TEXT BLOCK →
This version does not seem to have a "Connect to Renderer" option anywhere.
https://i.ibb.co/2N34LRy/Screenshot-1.png (https://ibb.co/2N34LRy)

SmilingWolf

3rd November 2019, 07:26

Ok, but SmilingWolf and you, have tested different things than me.
Firstly, he posted single threaded performance difference and I posted multi-threaded performance difference

Conveniently forgetting about my two posts dedicated to multi threaded performance aren't we?
http://forum.doom9.org/showthread.php?p=1889274#post1889274
http://forum.doom9.org/showthread.php?p=1889289#post1889289

There isn't a DXVA Checker report yet, afternoon spent trying to make it work notwithstanding, but as I said, CPU utilization goes between 70% and 90% with the two sequences used.

littleD

3rd November 2019, 08:21

Some older versions of dxva checker shows CPU usage. But i did short test and the results of dxch was around 88% utilization while system monitor was showing 100%. Maybe thats why authors of the program turned off the feature temporarily, because of inconsistent results?

SmilingWolf

3rd November 2019, 08:50

I'd love to keep arguing, but I have to agree that won't make the board any favor, so let's let bygones be bygones.

I have already removed all sorts of config files, fresh installations, even reboots etc.
Have you run your own benches on this (4.2.1) version, or on an older one? If the latter happens to be the case, what exact version, so I can download it from the VideoHelp archive?

I don't get what you mean by "no internal commands". They are cmdline applications, just use the same cmdlines I used. I was inside an MSYS shell just so that I could use the "time" command, but I suppose PowerShell on Win10 has got something similar.
Word of advice, they only digest pure IVF files, so at least the Dua Lipa video will have to be freed of its container using "ffmpeg -i Dua_Lipa.mp4 -c:v copy Dua_Lipa.ivf"

NikosD

3rd November 2019, 09:45

I'm not a developer, so environments like MSYS , Visual Studio etc are not frequently installed on my system.
I have compiled a few apps from time to time, even my own code decades ago (!) but I'm not going to do it now setting up MSYS.
I'll give PowerShell a try of course, as I use it from time to time for my job (although I still do a lot using cmd)
But that IVF thing is another obstacle.
Regarding DXVA Checker I used v4.2.1 which of course has everything, as I told you before.
Min/avg/max for FPS and CPU utilization.

SUPPLIED INFORMATION →
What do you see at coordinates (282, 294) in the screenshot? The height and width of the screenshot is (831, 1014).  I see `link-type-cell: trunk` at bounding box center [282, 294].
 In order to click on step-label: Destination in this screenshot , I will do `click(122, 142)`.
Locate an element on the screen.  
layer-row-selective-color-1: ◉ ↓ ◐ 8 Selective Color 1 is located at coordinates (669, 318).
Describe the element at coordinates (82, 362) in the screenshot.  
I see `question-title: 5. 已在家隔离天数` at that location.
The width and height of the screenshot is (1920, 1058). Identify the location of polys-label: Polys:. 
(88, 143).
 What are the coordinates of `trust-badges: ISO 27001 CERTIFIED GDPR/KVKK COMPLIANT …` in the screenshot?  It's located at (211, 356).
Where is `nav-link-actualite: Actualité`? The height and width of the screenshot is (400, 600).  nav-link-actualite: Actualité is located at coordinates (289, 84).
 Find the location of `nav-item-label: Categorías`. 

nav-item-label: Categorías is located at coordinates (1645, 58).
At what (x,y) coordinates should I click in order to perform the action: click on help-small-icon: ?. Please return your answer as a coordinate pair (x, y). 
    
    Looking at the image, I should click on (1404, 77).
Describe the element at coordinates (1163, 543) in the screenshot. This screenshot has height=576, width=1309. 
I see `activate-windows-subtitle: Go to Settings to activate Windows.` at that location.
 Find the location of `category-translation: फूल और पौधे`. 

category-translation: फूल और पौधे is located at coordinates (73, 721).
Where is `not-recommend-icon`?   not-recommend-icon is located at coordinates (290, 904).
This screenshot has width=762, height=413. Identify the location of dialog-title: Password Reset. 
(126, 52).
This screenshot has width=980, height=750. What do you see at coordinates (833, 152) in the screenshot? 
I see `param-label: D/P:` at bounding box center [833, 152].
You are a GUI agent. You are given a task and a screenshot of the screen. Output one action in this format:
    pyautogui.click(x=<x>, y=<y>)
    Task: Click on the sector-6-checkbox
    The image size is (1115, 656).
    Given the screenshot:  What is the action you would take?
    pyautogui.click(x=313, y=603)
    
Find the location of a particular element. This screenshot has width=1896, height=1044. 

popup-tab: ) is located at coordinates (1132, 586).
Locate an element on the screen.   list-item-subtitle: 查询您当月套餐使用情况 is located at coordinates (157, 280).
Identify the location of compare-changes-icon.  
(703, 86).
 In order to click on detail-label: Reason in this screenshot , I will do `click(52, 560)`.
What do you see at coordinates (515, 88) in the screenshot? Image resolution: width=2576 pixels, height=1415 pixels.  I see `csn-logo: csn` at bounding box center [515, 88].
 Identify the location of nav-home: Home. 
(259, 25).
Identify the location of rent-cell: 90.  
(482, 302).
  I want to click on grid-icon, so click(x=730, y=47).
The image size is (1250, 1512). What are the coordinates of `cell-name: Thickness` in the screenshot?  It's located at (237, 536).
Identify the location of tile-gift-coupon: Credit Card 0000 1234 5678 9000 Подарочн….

TASKS FOR THIS EXERCISE →
a – Update the records from their first line through the line containing "at (211, 356)." by replacing "screenshot" with "screen capture" and keeping everything else unchanged.
b – Extend the forum thread on DXVA Checker benchmarks, picking up right after its last post.

WRITTEN RESPONSES →
a –
What do you see at coordinates (282, 294) in the screen capture? The height and width of the screen capture is (831, 1014).  I see `link-type-cell: trunk` at bounding box center [282, 294].
 In order to click on step-label: Destination in this screen capture , I will do `click(122, 142)`.
Locate an element on the screen.  
layer-row-selective-color-1: ◉ ↓ ◐ 8 Selective Color 1 is located at coordinates (669, 318).
Describe the element at coordinates (82, 362) in the screen capture.  
I see `question-title: 5. 已在家隔离天数` at that location.
The width and height of the screen capture is (1920, 1058). Identify the location of polys-label: Polys:. 
(88, 143).
 What are the coordinates of `trust-badges: ISO 27001 CERTIFIED GDPR/KVKK COMPLIANT …` in the screen capture?  It's located at (211, 356).

b –
Your main problem is that you see things like Video Engine and GPU utilization and you shouldn't.
You need a cleaner OS.
Tomorrow I'll try setting LAV to single-thread mode and run the same tests with Skylake at work.
If nobody here in this forum can confirm or reject my multi-thread results using so familiar tools like LAV filters and DXVA Checker, I'll try to reproduce yours single-thread results.

P.S
DXVA Checker is a sophisticated and accurate tool and the CPU utilization refers to itself only, as a process, not general CPU utilization during its running.

nevcairiel

5th November 2019, 09:40

Comparisons between LAV 0.74.1 and later nightly versions are flawed since the threading strategy changed in FFmpeg, which resulted in 0.74.1 using more frame threads then the later nightlies, making 0.74.1 artificially faster. As such, all your results are invalidated.
This is why you should use as little software as possible to do benchmarking (ie. go as close to the core as possible), as you never know what changes might interfer with your conclusions.

I've also once again changed the thread distribution in 0.74.1-30 from last night, and while its going to use more threads again now, similar to the old logic, its not going to be identical to 0.74.1 in all cases (because I added more tile threads on high core-count CPUs)

Mr_Khyron

7th November 2019, 23:56

AOMedia Research Symposium 2019 Videos
https://www.youtube.com/playlist?list=PL97T7zfqOOF3YKvniyywewtWKpxXky8iI

utack

8th November 2019, 14:49

Lesson learnt from WebP

There are only two I can think of

despite being technically more advanced you can still lose to a decades old legacy format when your encoder is terrible
it does not matter that your format is worse than the legacy competition, if you claim that it is better often enough others will start parroting it and adopt it

Seriously the only area where it might be a tiny bit better is for ultra-high compression where it does not start falling apart as badly as jpeg, for any sane (mid ot high) image quality range the vast array of jpeg encoders are doing a significantly better job of retaining detail

dapperdan

8th November 2019, 20:04

Webp had some other benefits over JPEG outside of compressing photographic images.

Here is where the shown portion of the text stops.